Probably lots of room for criticism here, but let’s tackle this another way. Berezow and Campbell raise an issue that all of us need to think through. It has two aspects. The first is that when doing their science as such, whatever the discipline, scientists need to check their political leanings at the door. This is possible to do, at some level, but requires discipline and character. To their credit, the vast majority of career members of the Senior Executive Service learn how to serve both Democratic and Republican administrations. In this way they provide an existence theorem of sorts. Professionals of all sorts, including physical scientists, and including social scientists, can do this…and do it every day, in a broad range of roles.

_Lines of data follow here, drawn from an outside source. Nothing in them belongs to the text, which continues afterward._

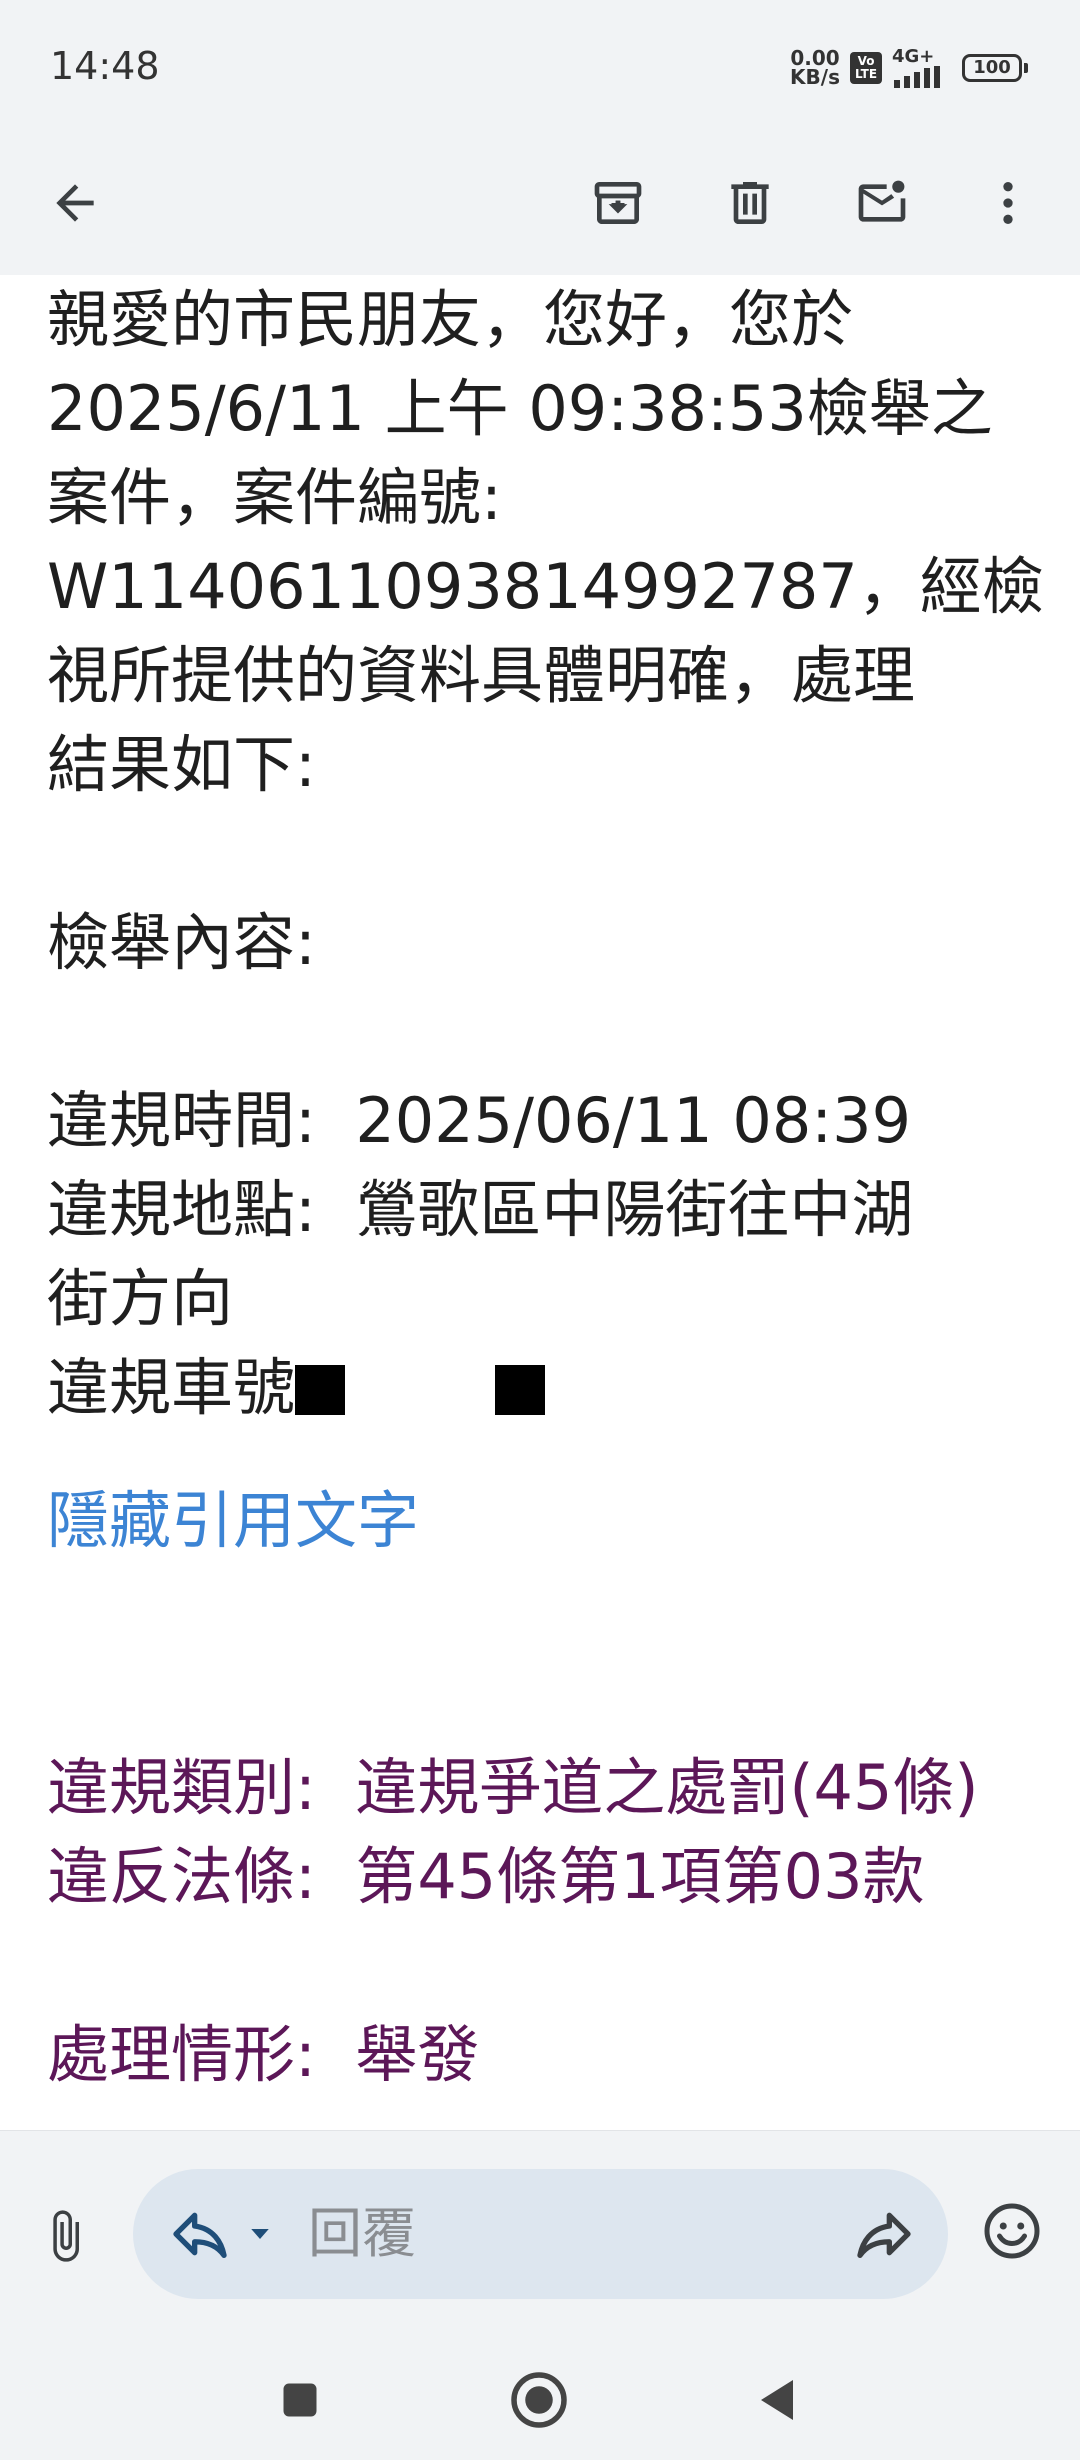  I want to click on status-bar: 14:48 0.00 KB/s Vo LTE 4G+ 100, so click(540, 65).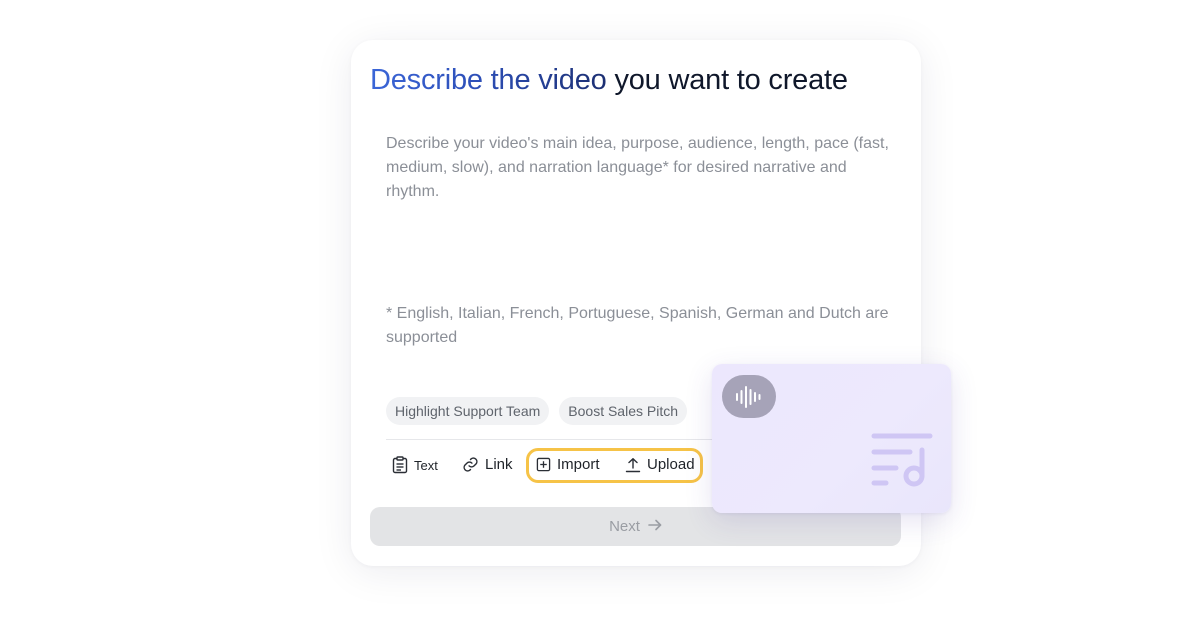 This screenshot has height=620, width=1200. What do you see at coordinates (499, 464) in the screenshot?
I see `link-button-label: Link` at bounding box center [499, 464]. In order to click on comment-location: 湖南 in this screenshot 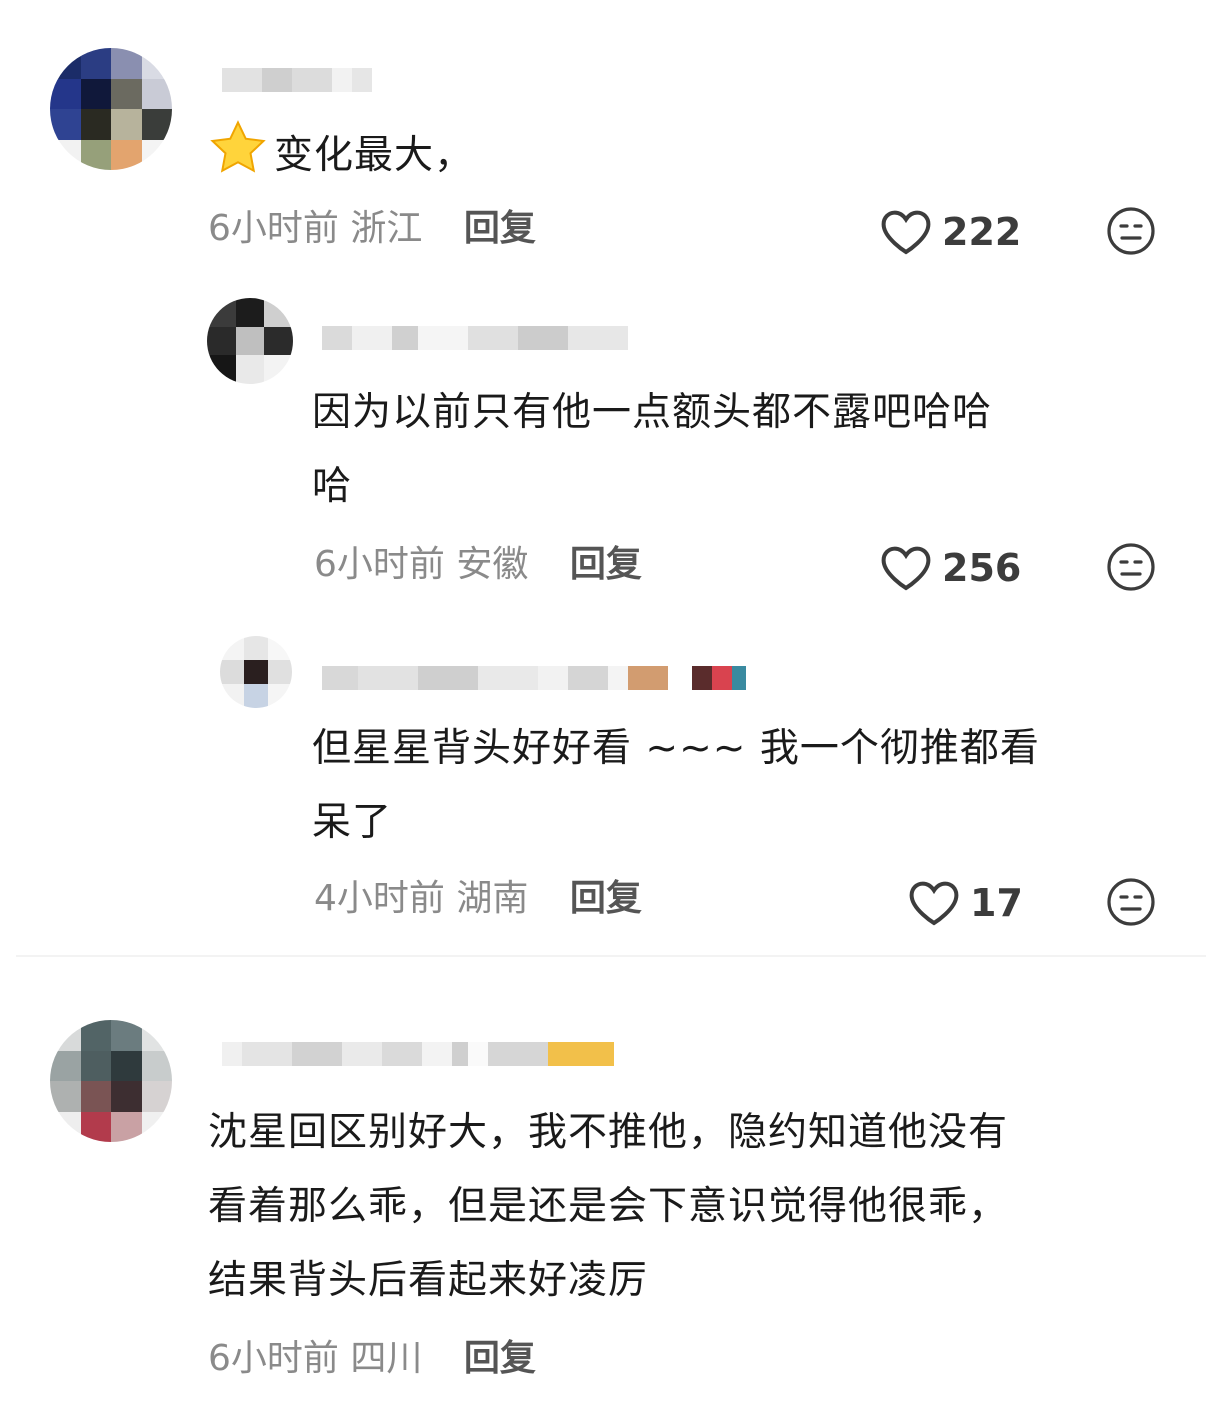, I will do `click(492, 898)`.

The second aspect is that virtually all students of the science policy process agree that publicly-funded science should aim for societal benefit. You and I may disagree about how this might best be achieved, but not about the ultimate goal. We can attempt to debate this issue no-holds-barred, or we might hope to bring in some social science, figuring that whatever clearly defined terminology, quantifiability, highly controlled experimental conditions, reproducibility and predictability/testability…unifying theme — a true theory – might be brought to bear from the social sciences would be better than nothing.
Regrettably, the above are off-the-cuff reactions, driven by the need for timeliness more than comprehensiveness. There’s much in Berezow and Campbell’s thought process to ponder, and their thinking is no doubt representative of a larger group. Your additional thoughts would be more than welcome…they’re urgently needed.